### INPUT RECORDS:
.....

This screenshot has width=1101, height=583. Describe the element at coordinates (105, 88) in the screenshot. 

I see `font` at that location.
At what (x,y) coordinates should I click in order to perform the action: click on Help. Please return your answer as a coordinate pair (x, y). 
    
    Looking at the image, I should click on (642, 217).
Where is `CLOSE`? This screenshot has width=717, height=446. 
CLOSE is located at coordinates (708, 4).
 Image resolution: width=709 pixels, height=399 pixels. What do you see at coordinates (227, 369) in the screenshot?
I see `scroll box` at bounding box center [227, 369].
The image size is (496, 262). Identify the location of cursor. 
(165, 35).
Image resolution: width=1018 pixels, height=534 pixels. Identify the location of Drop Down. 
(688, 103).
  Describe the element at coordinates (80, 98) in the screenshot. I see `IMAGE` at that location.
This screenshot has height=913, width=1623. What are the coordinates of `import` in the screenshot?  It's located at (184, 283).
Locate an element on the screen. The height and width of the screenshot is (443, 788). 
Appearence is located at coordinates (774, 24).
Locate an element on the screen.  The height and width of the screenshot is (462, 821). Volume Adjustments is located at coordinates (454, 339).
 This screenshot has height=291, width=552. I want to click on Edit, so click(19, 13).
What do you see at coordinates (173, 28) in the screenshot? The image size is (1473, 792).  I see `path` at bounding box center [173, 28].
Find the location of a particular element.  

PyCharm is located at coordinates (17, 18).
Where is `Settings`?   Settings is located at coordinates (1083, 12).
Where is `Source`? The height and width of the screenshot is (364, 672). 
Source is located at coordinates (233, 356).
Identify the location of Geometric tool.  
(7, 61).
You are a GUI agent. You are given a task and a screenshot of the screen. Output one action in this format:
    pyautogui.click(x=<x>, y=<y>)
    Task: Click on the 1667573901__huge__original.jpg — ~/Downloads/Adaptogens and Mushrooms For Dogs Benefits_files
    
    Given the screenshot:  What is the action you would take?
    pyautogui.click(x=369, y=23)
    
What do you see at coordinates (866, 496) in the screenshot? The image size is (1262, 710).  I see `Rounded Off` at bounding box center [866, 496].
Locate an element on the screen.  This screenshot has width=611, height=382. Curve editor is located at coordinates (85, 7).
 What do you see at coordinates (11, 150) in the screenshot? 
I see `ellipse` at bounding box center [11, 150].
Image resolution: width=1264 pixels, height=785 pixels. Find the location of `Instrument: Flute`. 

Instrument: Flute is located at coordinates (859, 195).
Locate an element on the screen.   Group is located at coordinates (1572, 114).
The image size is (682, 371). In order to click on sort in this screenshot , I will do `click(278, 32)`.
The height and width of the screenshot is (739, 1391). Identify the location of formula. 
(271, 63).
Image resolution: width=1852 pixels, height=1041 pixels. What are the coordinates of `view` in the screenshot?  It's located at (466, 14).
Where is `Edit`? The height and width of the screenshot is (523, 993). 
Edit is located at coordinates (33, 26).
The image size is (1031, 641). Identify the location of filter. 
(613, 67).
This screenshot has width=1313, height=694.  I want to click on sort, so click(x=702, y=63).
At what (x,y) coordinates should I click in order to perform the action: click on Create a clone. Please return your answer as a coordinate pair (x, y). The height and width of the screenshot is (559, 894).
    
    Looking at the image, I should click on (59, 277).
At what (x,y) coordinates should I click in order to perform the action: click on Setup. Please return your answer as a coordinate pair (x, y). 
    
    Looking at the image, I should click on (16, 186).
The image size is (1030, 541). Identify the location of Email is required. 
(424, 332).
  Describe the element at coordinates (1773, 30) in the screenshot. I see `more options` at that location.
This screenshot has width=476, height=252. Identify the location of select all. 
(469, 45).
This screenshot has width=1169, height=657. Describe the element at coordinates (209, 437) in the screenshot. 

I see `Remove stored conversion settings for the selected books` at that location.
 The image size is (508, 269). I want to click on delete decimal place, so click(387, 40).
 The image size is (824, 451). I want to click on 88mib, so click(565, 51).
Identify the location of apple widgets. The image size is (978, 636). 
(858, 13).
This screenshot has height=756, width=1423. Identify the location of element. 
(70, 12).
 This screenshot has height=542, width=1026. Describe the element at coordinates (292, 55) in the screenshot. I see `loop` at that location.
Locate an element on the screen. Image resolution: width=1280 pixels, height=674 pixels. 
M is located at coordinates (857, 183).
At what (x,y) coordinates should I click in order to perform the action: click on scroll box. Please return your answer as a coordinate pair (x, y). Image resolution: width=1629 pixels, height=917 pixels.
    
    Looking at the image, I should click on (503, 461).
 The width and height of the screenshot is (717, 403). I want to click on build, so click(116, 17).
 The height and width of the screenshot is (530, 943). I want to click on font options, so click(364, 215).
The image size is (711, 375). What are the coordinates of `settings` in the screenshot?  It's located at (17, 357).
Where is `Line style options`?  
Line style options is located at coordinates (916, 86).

.....

### REQUIRED WORK:
Please pull out all of the records above and reproduce each line without changing anything.

### FINAL ANSWER:
This screenshot has width=1101, height=583. Describe the element at coordinates (105, 88) in the screenshot. 

I see `font` at that location.
At what (x,y) coordinates should I click in order to perform the action: click on Help. Please return your answer as a coordinate pair (x, y). 
    
    Looking at the image, I should click on (642, 217).
Where is `CLOSE`? This screenshot has width=717, height=446. 
CLOSE is located at coordinates (708, 4).
 Image resolution: width=709 pixels, height=399 pixels. What do you see at coordinates (227, 369) in the screenshot?
I see `scroll box` at bounding box center [227, 369].
The image size is (496, 262). Identify the location of cursor. 
(165, 35).
Image resolution: width=1018 pixels, height=534 pixels. Identify the location of Drop Down. 
(688, 103).
  Describe the element at coordinates (80, 98) in the screenshot. I see `IMAGE` at that location.
This screenshot has height=913, width=1623. What are the coordinates of `import` in the screenshot?  It's located at (184, 283).
Locate an element on the screen. The height and width of the screenshot is (443, 788). 
Appearence is located at coordinates (774, 24).
Locate an element on the screen.  The height and width of the screenshot is (462, 821). Volume Adjustments is located at coordinates (454, 339).
 This screenshot has height=291, width=552. I want to click on Edit, so click(19, 13).
What do you see at coordinates (173, 28) in the screenshot? The image size is (1473, 792).  I see `path` at bounding box center [173, 28].
Find the location of a particular element.  

PyCharm is located at coordinates (17, 18).
Where is `Settings`?   Settings is located at coordinates (1083, 12).
Where is `Source`? The height and width of the screenshot is (364, 672). 
Source is located at coordinates (233, 356).
Identify the location of Geometric tool.  
(7, 61).
You are a GUI agent. You are given a task and a screenshot of the screen. Output one action in this format:
    pyautogui.click(x=<x>, y=<y>)
    Task: Click on the 1667573901__huge__original.jpg — ~/Downloads/Adaptogens and Mushrooms For Dogs Benefits_files
    
    Given the screenshot:  What is the action you would take?
    pyautogui.click(x=369, y=23)
    
What do you see at coordinates (866, 496) in the screenshot? The image size is (1262, 710).  I see `Rounded Off` at bounding box center [866, 496].
Locate an element on the screen.  This screenshot has width=611, height=382. Curve editor is located at coordinates (85, 7).
 What do you see at coordinates (11, 150) in the screenshot? 
I see `ellipse` at bounding box center [11, 150].
Image resolution: width=1264 pixels, height=785 pixels. Find the location of `Instrument: Flute`. 

Instrument: Flute is located at coordinates (859, 195).
Locate an element on the screen.   Group is located at coordinates (1572, 114).
The image size is (682, 371). In order to click on sort in this screenshot , I will do `click(278, 32)`.
The height and width of the screenshot is (739, 1391). Identify the location of formula. 
(271, 63).
Image resolution: width=1852 pixels, height=1041 pixels. What are the coordinates of `view` in the screenshot?  It's located at (466, 14).
Where is `Edit`? The height and width of the screenshot is (523, 993). 
Edit is located at coordinates (33, 26).
The image size is (1031, 641). Identify the location of filter. 
(613, 67).
This screenshot has width=1313, height=694.  I want to click on sort, so click(x=702, y=63).
At what (x,y) coordinates should I click in order to perform the action: click on Create a clone. Please return your answer as a coordinate pair (x, y). The height and width of the screenshot is (559, 894).
    
    Looking at the image, I should click on (59, 277).
At what (x,y) coordinates should I click in order to perform the action: click on Setup. Please return your answer as a coordinate pair (x, y). 
    
    Looking at the image, I should click on (16, 186).
The image size is (1030, 541). Identify the location of Email is required. 
(424, 332).
  Describe the element at coordinates (1773, 30) in the screenshot. I see `more options` at that location.
This screenshot has width=476, height=252. Identify the location of select all. 
(469, 45).
This screenshot has width=1169, height=657. Describe the element at coordinates (209, 437) in the screenshot. 

I see `Remove stored conversion settings for the selected books` at that location.
 The image size is (508, 269). I want to click on delete decimal place, so click(387, 40).
 The image size is (824, 451). I want to click on 88mib, so click(565, 51).
Identify the location of apple widgets. The image size is (978, 636). 
(858, 13).
This screenshot has height=756, width=1423. Identify the location of element. 
(70, 12).
 This screenshot has height=542, width=1026. Describe the element at coordinates (292, 55) in the screenshot. I see `loop` at that location.
Locate an element on the screen. Image resolution: width=1280 pixels, height=674 pixels. 
M is located at coordinates (857, 183).
At what (x,y) coordinates should I click in order to perform the action: click on scroll box. Please return your answer as a coordinate pair (x, y). Image resolution: width=1629 pixels, height=917 pixels.
    
    Looking at the image, I should click on (503, 461).
 The width and height of the screenshot is (717, 403). I want to click on build, so click(116, 17).
 The height and width of the screenshot is (530, 943). I want to click on font options, so click(364, 215).
The image size is (711, 375). What are the coordinates of `settings` in the screenshot?  It's located at (17, 357).
Where is `Line style options`?  
Line style options is located at coordinates (916, 86).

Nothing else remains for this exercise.